Doing this is one of those difficult, necessary things. The best way to do it is to “love the people you shoot”—do it with consideration and in a way that helps them.

c. When someone is “without a box,” consider whether there is an open box that would be a better fit or whether you need to get them out of the company.

Recognize that if they failed in that job, it is because of some qualities they have. You will need to understand what those qualities are and make sure they don’t apply to any new role. Also, if you learn that they don’t have the potential to move up, don’t let them occupy the seat of someone who can.

Remember that you’re trying to select people with whom you want to share your life. Everyone evolves over time. Because managers develop a better idea of a new hire’s strengths and weaknesses and their fit within the culture than what emerges from the interview process, they are well positioned to assess them for another role if the one they were hired for doesn’t work out.

Whenever someone fails at a job, it’s critical to understand why they failed and why those reasons won’t pose the same problems in a new job.

d. Be cautions about allowing people to step back to another role after failing.

Note I said “be cautions.” I didn’t say never, because it depends on the circumstances.

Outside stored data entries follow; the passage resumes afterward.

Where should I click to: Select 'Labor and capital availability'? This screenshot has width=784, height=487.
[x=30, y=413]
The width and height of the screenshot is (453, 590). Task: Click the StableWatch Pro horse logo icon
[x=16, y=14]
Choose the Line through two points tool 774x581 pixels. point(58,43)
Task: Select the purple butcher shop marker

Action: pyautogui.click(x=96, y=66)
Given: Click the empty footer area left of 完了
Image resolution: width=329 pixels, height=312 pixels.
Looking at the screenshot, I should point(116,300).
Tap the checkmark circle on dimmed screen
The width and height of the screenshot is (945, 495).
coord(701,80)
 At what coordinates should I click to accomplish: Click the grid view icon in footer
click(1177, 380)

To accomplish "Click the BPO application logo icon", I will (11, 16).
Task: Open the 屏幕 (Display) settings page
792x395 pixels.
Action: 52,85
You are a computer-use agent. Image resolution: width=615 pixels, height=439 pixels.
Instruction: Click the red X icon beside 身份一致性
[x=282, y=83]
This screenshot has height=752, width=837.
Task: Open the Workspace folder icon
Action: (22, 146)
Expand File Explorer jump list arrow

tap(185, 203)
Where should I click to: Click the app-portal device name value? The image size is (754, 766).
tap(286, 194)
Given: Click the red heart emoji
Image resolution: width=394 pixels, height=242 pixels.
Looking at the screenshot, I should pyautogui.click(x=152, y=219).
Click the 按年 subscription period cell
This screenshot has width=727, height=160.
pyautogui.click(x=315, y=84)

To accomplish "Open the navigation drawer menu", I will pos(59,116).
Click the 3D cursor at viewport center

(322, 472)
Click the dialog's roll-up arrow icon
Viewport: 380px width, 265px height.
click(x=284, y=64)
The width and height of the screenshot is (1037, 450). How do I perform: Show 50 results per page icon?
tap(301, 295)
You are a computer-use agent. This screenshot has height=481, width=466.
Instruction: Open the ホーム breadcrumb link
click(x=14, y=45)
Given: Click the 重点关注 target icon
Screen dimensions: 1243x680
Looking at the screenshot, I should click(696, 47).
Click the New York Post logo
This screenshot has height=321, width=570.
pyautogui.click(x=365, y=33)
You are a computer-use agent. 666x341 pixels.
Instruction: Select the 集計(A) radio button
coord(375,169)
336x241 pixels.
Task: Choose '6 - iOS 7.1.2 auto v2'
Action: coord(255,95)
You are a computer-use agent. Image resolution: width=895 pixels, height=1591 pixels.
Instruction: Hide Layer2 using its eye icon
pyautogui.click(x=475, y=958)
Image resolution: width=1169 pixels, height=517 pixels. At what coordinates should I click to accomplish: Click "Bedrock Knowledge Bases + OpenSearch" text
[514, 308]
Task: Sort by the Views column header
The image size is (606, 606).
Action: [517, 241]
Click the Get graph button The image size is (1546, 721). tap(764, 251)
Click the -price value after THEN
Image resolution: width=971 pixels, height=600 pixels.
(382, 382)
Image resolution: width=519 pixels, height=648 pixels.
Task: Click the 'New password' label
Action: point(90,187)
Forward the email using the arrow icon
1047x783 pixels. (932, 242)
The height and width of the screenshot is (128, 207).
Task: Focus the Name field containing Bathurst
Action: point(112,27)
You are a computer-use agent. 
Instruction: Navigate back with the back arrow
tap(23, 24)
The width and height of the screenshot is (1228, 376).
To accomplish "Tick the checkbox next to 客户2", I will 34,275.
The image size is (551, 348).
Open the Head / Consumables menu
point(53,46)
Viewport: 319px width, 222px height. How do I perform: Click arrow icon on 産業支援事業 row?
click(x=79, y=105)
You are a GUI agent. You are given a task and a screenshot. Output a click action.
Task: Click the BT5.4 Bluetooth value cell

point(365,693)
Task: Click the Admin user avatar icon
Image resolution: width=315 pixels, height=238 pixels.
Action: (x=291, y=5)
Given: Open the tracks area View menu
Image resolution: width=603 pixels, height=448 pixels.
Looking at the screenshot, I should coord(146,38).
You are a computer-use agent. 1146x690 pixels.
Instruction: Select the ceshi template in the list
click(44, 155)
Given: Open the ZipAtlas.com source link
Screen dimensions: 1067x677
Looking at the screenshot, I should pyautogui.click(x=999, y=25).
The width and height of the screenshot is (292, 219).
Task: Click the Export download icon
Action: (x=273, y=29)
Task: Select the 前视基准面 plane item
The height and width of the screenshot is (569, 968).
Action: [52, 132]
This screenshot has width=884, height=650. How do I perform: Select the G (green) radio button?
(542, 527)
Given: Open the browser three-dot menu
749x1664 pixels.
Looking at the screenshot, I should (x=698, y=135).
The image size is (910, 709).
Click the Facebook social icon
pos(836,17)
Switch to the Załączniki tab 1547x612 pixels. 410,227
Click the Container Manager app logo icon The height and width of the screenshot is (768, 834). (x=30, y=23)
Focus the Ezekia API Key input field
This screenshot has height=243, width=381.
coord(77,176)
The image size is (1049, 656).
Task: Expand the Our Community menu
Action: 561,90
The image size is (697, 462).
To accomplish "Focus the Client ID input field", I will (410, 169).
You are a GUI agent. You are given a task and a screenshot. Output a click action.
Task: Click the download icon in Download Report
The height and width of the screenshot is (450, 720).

On the one hand, you want people to stretch themselves and experiment with new jobs. You don’t want to get rid of a great person just because he or she tried something new and failed. But on the other hand, if you look at most people in this situation, by and large you’ll regret allowing them to step back.

There are three reasons for this: 1) You’re giving up a seat for someone else who might be able to advance, and people who can advance are better to have than people who can’t; 2) The person stepping back could continue to want to do what they aren’t capable of doing, so there’s a real risk of them job slipping into work they’re not a fit for; 3) The person may experience a sense of confinement and resentment being back in a job that they probably can’t advance beyond. Keeping them is generally viewed as the preferable short-run decision but in the long run it’s probably the wrong thing to do. This is a hard decision. You need to understand deeply what the person in this situation is like and weigh the costs carefully before deciding.